Morosité maladive, place à la citerne :

détails assortis et plus menus que nonpareille,

et l’œil tourné vers l’intérieur ne les aurait pas lus ?

Véloce va-et-vient, patience renfrognée.

Le tricoteur restait grave et hautain.

Il voyait de son front renversé

les mailles inconnues des airs.

C’est en l’honneur de l’infini qu’il tricotait

une chaussette épique dépourvue de bout.

Je me souviens mal à propos : après la crue,

lorsque le flux ignoble et tentateur

fait le décompte des objets perdus,

leader de l’infortune ou message involontaire,

de quel géant solitaire git

sur le rivage la chaussure orpheline ?

Près du bus bagarreur, des désordres,

des quêteurs de trésors simples et nécessaires,

errait, en se signant devant un obélisque fruste,

la mère commune des miséreux vivants et morts.

Le tricoteur, aurait-on dit, m’imposait un précepteur :

surtout que rien d’autre ne te tente.

Il sévissait, pourtant ne me charmaient

ni douceur étrangère ni flatteries lassantes.

Juste un an de septembre à septembre.

Sanctionne-moi. Je regarde le boutonnement morose

d’un adolescent et du paysage. Puisque

le globe terrestre est une pensée ronde sur soi-même.

Septembre revenu. Cette dépêche aguichante au matin :

– on a livré du pain à la gare ! L’autobus

arrive ! – dans le coin on a soif

de friandises et d’une denrée exceptionnelle : l’essence.

Je suis pressée.
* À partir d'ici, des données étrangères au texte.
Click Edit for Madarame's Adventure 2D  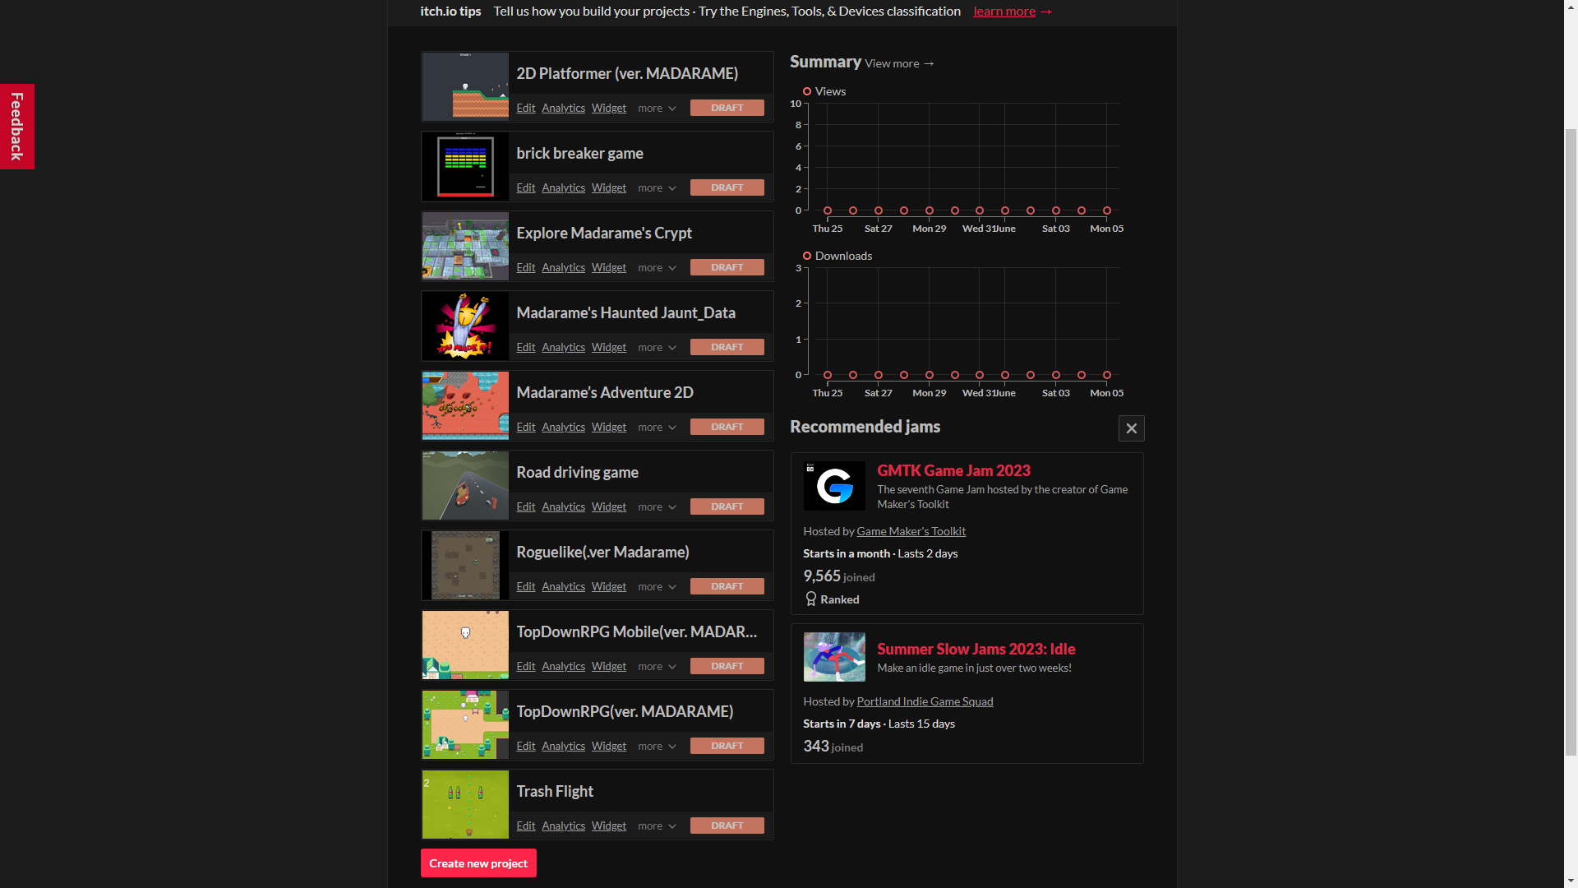[x=525, y=428]
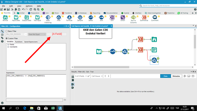Open the Cell Viewer dropdown
This screenshot has width=197, height=111.
(x=97, y=76)
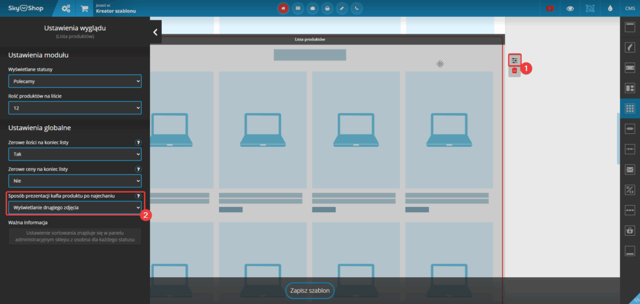Open the CMS menu item
This screenshot has height=304, width=640.
click(x=629, y=9)
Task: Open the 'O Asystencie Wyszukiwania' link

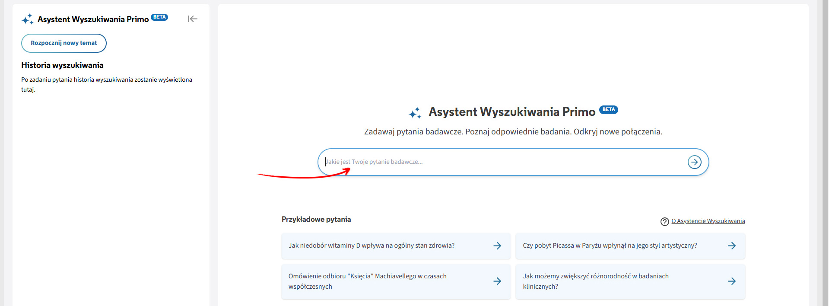Action: tap(708, 221)
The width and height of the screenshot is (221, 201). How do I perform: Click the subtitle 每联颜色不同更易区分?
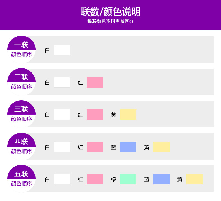click(x=111, y=22)
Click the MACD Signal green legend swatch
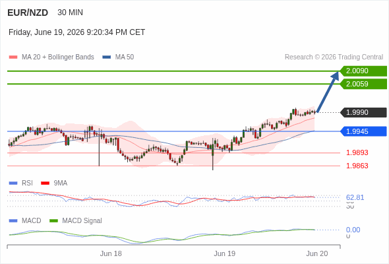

Je me prépare

à ne pas rater le passage si rare de la diligence.

Je m’immisce dans le bon voisinage des vieilles querelles,

l’abri brinquebalant. A ma rencontre s’élancent pentes,

joie d’un sorbier, forêts rougeoyantes.

Cet autobus en tant que double inférieur de ma patrie.

Dans l’agressivité multiforme on pouvait dénicher

un visage qui avait conservé sa lumière et l’aimer.
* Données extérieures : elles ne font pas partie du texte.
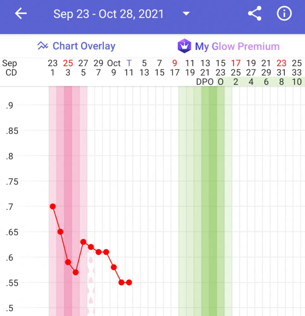Select the lowest red data point on CD 4
This screenshot has height=316, width=305.
tap(76, 272)
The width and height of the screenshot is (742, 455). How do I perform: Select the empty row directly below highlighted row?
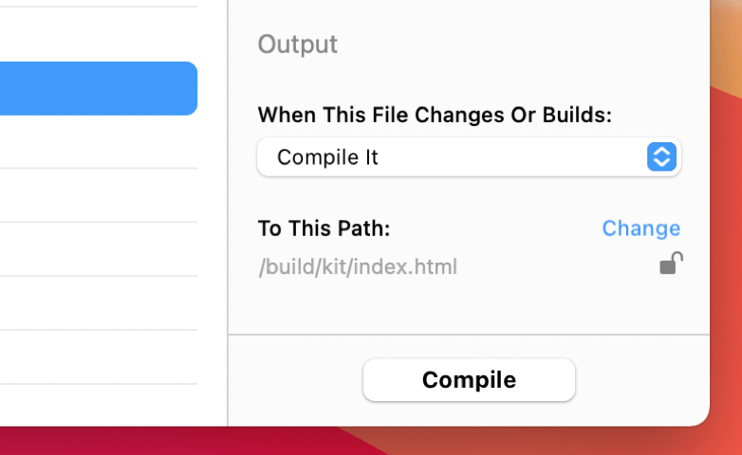[x=99, y=142]
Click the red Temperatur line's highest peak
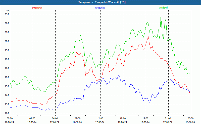The width and height of the screenshot is (201, 125). (x=148, y=37)
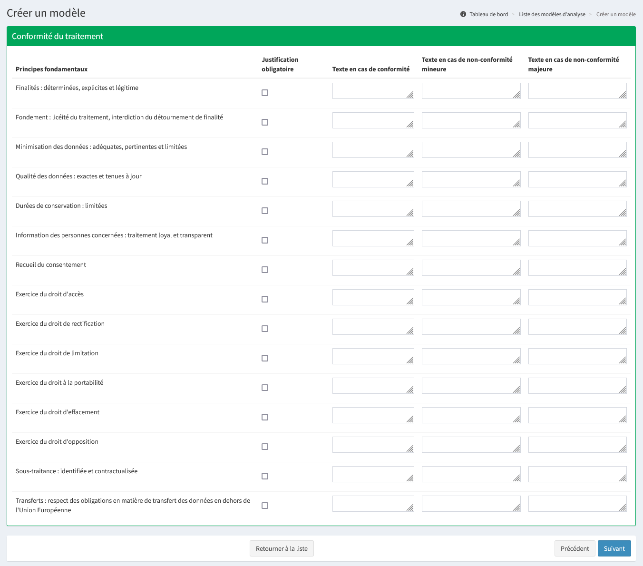643x566 pixels.
Task: Focus minor non-conformity field for Minimisation des données
Action: coord(470,150)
Nous sommes arrivés. La citerne comme auparavant

ulcère les estomacs. Cette fois la boulangerie

parvient à lui disputer son triomphe.

Cérès n’est pas très aimable aujourd’hui.

Des bâillements font commerce de dahlias.

Seules abondent les pommes assiégées de guêpes.

Cependant nous ne sommes pas en mal d’inédit.

L’import textile parade en divaguant.

Je suis parente de la lignée des monstres et des invalides.

La férocité tabasse les maux des âmes bestiales.

Parmi l’agitation, la va-et-vient, les marmonnements :

le tricoteur aveugle n’est présent nulle part.

Les abords de la gare, je les parcours pour rien,

m’étonnant que la file d’attente de la citerne

soit divisée en grandes perches et en nains.

La pluie en maille prophétiques pendouille des nuages.

Celui qui tricotait son Odyssée arbitraire,

à force de scruter les cieux a dû s’y envoler.

Je savais que l’ouvrage n’aurait pas de fin,

du tricoteur venu d’un ailleurs où il vit

désormais, et son tricot relie la terre au firmament.

Mais sans lui ces lieux carnassiers

qui m’englobent sont d’une noirceur plus grande.

Comment racheter la faute ? Où que tu sois réponds.